**Action item**
From the line with "Heroes (8, 817)" through the line with "サービスのご案内 (739, 247)", repeat the entries verbatim, both end lines included, and add nothing.

**Given entries**
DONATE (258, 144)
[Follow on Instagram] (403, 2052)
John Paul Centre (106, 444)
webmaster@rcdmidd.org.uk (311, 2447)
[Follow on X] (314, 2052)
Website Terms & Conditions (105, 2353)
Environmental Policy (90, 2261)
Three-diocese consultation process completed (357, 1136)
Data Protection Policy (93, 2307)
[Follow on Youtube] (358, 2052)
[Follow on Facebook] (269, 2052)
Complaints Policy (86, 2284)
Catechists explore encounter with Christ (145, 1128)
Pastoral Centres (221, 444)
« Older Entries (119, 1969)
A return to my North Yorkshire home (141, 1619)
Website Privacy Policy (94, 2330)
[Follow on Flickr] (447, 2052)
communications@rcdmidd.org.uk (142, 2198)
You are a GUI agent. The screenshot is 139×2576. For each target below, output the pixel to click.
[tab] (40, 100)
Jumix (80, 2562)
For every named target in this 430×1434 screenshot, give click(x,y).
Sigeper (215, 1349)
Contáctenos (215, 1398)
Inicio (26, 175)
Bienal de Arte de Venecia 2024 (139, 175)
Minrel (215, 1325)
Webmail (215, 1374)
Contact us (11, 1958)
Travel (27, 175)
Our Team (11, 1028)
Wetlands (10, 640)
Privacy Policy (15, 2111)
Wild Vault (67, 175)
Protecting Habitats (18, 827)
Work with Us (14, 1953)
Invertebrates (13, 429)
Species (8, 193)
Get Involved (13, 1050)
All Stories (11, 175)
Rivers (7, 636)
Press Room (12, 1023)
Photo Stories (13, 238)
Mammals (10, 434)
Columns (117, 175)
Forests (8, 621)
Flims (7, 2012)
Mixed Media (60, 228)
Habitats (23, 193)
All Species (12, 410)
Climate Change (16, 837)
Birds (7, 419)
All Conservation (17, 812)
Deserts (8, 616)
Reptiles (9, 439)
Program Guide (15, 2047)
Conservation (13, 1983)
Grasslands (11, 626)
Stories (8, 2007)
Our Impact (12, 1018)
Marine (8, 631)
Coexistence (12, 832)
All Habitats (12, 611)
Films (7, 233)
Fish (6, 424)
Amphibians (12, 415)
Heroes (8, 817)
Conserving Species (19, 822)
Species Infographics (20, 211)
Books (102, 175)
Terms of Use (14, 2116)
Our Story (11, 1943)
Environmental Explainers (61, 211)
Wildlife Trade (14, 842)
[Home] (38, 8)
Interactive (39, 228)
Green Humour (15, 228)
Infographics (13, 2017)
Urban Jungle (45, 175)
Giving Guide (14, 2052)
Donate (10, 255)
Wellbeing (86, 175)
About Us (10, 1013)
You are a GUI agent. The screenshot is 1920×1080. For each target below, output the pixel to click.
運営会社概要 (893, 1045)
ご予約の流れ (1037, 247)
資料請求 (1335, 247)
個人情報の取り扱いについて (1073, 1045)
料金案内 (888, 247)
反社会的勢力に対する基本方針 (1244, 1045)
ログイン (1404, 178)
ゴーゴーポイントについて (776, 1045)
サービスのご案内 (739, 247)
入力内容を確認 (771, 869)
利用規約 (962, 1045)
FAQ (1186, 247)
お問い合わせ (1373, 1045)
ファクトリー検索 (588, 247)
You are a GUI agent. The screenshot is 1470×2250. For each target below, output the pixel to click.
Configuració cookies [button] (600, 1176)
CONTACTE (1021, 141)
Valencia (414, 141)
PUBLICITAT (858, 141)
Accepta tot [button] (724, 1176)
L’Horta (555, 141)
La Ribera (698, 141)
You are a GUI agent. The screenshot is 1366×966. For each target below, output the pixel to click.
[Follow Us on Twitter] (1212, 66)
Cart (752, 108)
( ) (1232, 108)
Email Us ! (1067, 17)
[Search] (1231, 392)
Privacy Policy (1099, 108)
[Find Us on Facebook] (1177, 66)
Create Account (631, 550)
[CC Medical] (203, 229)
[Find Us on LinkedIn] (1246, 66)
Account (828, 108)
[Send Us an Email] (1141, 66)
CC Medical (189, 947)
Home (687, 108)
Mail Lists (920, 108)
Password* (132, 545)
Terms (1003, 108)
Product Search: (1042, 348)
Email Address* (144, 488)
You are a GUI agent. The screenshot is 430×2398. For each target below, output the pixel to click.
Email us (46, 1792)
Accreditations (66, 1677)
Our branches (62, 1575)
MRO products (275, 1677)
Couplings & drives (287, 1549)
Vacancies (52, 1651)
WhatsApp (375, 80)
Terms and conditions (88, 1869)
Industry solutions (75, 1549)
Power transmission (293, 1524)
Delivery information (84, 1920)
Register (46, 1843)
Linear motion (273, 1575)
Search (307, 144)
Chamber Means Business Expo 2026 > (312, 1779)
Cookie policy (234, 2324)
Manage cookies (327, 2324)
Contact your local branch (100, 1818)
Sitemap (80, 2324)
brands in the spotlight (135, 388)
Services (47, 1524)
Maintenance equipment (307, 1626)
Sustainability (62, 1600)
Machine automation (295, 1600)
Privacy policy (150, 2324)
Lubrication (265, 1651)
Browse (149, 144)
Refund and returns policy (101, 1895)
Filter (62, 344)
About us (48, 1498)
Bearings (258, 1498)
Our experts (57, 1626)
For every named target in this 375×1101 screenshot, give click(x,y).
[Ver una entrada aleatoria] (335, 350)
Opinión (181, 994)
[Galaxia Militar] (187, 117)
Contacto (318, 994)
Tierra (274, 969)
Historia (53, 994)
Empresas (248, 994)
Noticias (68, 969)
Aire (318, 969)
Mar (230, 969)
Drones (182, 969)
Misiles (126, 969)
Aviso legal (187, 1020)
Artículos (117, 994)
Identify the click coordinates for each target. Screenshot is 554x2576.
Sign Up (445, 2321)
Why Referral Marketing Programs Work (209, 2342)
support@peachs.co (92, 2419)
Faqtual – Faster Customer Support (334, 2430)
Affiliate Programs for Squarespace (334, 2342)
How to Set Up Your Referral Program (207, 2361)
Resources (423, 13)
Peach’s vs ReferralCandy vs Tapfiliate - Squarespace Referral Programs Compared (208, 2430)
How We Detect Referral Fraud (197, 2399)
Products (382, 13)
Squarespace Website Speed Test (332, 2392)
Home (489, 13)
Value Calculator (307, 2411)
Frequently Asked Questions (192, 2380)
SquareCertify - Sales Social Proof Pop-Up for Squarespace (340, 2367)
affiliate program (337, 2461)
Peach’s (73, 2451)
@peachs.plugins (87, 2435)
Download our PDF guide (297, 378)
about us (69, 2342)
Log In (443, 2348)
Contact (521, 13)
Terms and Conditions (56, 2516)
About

**Output of the exercise**
Heroes (8, 817)
Conserving Species (19, 822)
Species Infographics (20, 211)
Books (102, 175)
Terms of Use (14, 2116)
Our Story (11, 1943)
Environmental Explainers (61, 211)
Wildlife Trade (14, 842)
[Home] (38, 8)
Interactive (39, 228)
Green Humour (15, 228)
Infographics (13, 2017)
Urban Jungle (45, 175)
Giving Guide (14, 2052)
Donate (10, 255)
Wellbeing (86, 175)
About Us (10, 1013)
You are a GUI agent. The screenshot is 1920×1080. For each target below, output the pixel to click.
運営会社概要 (893, 1045)
ご予約の流れ (1037, 247)
資料請求 (1335, 247)
個人情報の取り扱いについて (1073, 1045)
料金案内 (888, 247)
反社会的勢力に対する基本方針 (1244, 1045)
ログイン (1404, 178)
ゴーゴーポイントについて (776, 1045)
サービスのご案内 (739, 247)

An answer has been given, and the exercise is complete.